A Principal engages an agent for a region. The agent fails to deduct TDS u/s 194C, which he has incurred on behalf of his principal . Principal settles his account with agent without noticing the same, but deducts TDS from Agent's fee . Principal says that he could claim expenditure though agent failed to deduct TDS on same.As for Agent, he says that he is not concerned with disallowance as he is not claiming the expense in the Profit & Loss a/c. Whose expenditure is legitimately attracted for disallowance -Principal or agent ? or is this a loophole ? What recourse is available to the principal , if he is disallowed the claim ?Please share your views

Harshavardhana Datar

It will be better to verify the bills in this case.

probal_shome

Quote from: subbufca on November 20, 2009, 01:36:44 PM
A Principal engages an agent for a region. The agent fails to deduct TDS u/s 194C, which he has incurred on behalf of his principal . Principal settles his account with agent without noticing the same, but deducts TDS from Agent's fee . Principal says that he could claim expenditure though agent failed to deduct TDS on same.As for Agent, he says that he is not concerned with disallowance as he is not claiming the expense in the Profit & Loss a/c. Whose expenditure is legitimately attracted for disallowance -Principal or agent ? or is this a loophole ? What recourse is available to the principal , if he is disallowed the claim ?Please share your views

Facts aere not clear:

(i) Was the agent required to pay sub-contractors on behalf of the principal?

(ii) Are such payments being claimed by the principal as a deduction?

(iii) What is the TDS deduction that the principal did when he paid the agent?
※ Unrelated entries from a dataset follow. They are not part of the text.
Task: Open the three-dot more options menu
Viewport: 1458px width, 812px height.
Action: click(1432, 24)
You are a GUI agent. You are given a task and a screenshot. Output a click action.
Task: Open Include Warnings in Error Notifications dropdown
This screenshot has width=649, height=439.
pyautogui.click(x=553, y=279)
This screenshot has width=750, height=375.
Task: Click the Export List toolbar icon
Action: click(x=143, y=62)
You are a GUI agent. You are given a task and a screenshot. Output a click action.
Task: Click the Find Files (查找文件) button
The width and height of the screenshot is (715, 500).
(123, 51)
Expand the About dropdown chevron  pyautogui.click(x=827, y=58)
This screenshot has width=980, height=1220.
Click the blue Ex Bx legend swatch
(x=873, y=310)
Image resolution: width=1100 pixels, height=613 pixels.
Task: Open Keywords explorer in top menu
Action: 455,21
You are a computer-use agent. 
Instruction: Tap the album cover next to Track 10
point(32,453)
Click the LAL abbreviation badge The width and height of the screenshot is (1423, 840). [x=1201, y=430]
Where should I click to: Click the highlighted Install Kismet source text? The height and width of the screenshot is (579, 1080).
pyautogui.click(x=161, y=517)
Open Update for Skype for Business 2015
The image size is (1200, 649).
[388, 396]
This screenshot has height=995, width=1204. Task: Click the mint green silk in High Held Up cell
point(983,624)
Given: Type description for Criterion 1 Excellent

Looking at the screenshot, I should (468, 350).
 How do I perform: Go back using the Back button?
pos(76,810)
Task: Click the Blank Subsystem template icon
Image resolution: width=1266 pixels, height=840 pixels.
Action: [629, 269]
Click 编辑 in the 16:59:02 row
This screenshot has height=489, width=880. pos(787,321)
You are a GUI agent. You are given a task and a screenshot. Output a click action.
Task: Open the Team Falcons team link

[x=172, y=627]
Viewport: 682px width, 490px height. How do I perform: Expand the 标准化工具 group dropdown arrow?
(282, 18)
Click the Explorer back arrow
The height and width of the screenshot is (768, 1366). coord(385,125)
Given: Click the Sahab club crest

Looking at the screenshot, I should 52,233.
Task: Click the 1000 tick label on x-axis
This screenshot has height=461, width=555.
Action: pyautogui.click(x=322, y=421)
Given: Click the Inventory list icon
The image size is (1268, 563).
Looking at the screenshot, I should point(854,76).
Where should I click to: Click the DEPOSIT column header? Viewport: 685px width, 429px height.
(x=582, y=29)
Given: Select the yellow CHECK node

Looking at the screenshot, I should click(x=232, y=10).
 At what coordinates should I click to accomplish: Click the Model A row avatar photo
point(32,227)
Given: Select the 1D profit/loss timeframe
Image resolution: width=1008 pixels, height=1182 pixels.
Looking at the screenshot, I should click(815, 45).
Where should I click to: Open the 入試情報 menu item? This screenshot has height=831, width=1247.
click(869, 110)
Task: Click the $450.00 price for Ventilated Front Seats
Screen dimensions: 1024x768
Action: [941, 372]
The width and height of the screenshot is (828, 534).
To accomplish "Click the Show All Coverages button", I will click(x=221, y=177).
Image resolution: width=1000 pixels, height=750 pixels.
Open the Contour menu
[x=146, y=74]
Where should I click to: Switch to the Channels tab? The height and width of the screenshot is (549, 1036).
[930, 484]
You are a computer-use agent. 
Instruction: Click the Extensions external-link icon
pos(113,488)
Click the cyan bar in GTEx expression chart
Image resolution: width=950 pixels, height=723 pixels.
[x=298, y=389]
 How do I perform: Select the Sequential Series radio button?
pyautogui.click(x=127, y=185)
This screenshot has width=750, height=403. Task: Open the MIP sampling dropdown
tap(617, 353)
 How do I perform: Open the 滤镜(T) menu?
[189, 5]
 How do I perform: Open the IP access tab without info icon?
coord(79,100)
Is it only on the agent's commission?

If the agent was required to pay sub-contrators on behalf of the principal then the failure by the agent to deduct tax at source will disable the principal's right to claim deduction of the payments.

subbufca

Quote from: probal_shome on November 20, 2009, 03:21:25 PM
Quote from: subbufca on November 20, 2009, 01:36:44 PM
A Principal engages an agent for a region. The agent fails to deduct TDS u/s 194C, which he has incurred on behalf of his principal . Principal settles his account with agent without noticing the same, but deducts TDS from Agent's fee . Principal says that he could claim expenditure though agent failed to deduct TDS on same.As for Agent, he says that he is not concerned with disallowance as he is not claiming the expense in the Profit & Loss a/c. Whose expenditure is legitimately attracted for disallowance -Principal or agent ? or is this a loophole ? What recourse is available to the principal , if he is disallowed the claim ?Please share your views

Facts aere not clear:

(i) Was the agent required to pay sub-contractors on behalf of the principal?

(ii) Are such payments being claimed by the principal as a deduction?

(iii) What is the TDS deduction that the principal did when he paid the agent? Is it only on the agent's commission?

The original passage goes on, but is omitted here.